=== Exercise inputs ===
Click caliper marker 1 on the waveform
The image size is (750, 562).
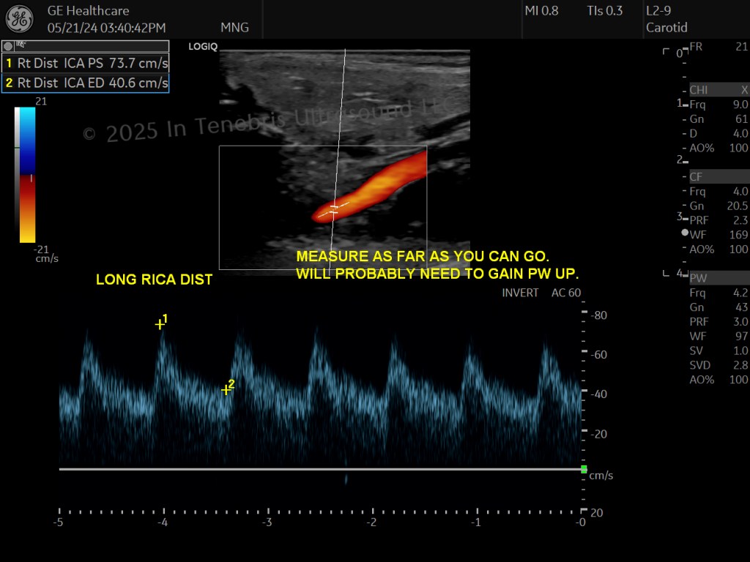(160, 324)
===
=== Exercise inputs ===
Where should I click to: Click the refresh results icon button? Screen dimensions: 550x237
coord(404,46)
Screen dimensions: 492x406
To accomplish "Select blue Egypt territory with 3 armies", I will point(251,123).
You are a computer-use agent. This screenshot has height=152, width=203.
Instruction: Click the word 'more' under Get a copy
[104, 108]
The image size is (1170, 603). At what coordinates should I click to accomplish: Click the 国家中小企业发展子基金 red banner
===
* _Exercise brief_
The lines above, starting at the one with "Screen dimensions: 492x406" and ending at the one with "The image size is (1170, 603).", are the only ones to return, exactly as written.

* _Response area_
Screen dimensions: 492x406
To accomplish "Select blue Egypt territory with 3 armies", I will point(251,123).
You are a computer-use agent. This screenshot has height=152, width=203.
Instruction: Click the word 'more' under Get a copy
[104, 108]
The image size is (1170, 603). At what coordinates should I click to accomplish: Click the 国家中小企业发展子基金 red banner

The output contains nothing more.